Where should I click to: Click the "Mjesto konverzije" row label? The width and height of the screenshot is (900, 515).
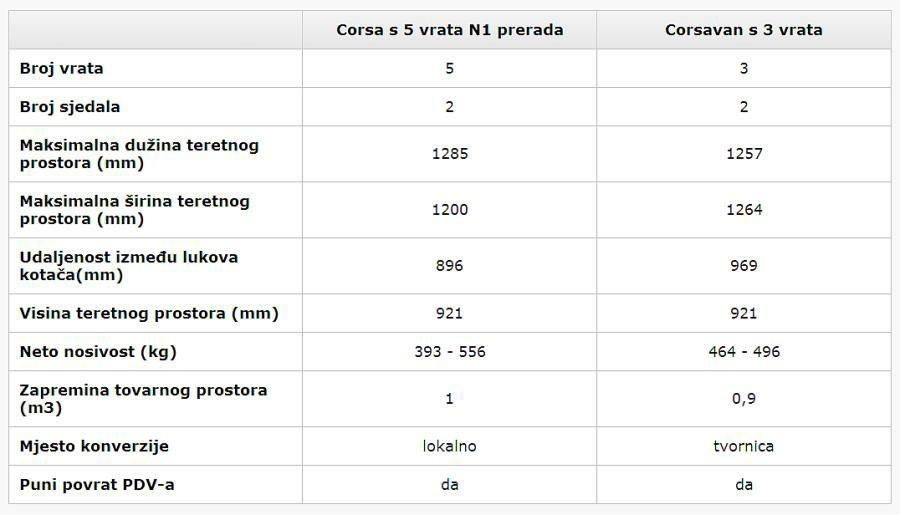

# # # # # # #

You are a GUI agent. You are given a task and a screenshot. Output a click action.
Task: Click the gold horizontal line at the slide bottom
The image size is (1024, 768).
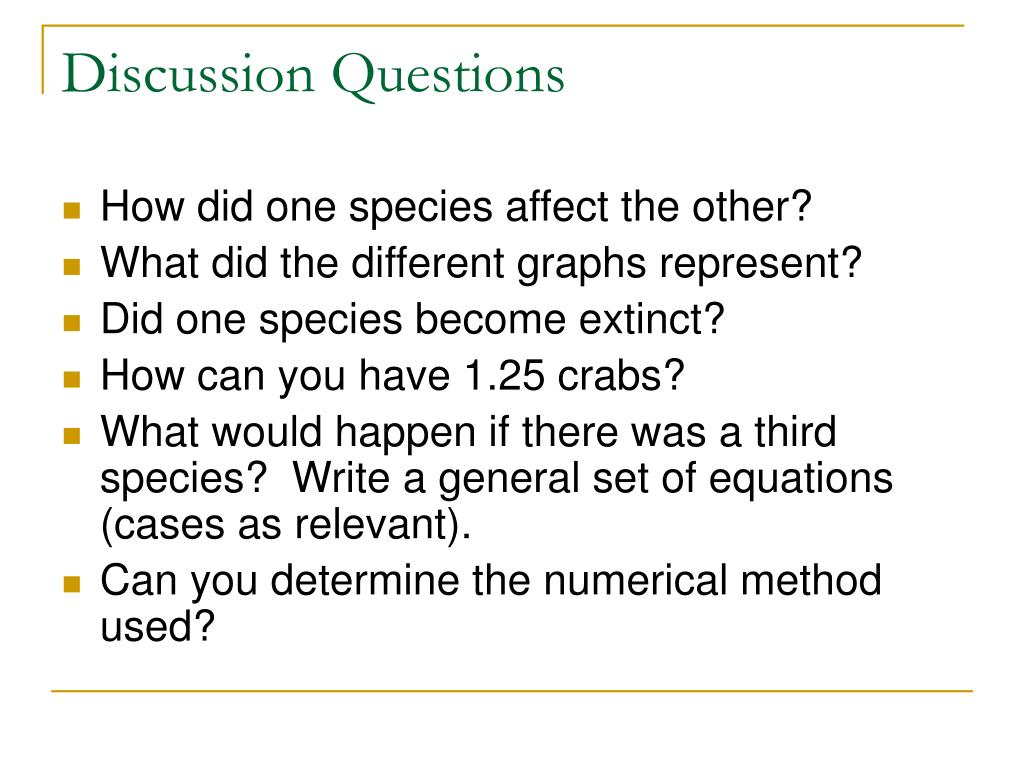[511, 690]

# # # # # # #

Count how many lines of the data above contain the word "screenshot", treating uppercase and lowercase as different. Reply with the number only.

Solution: 2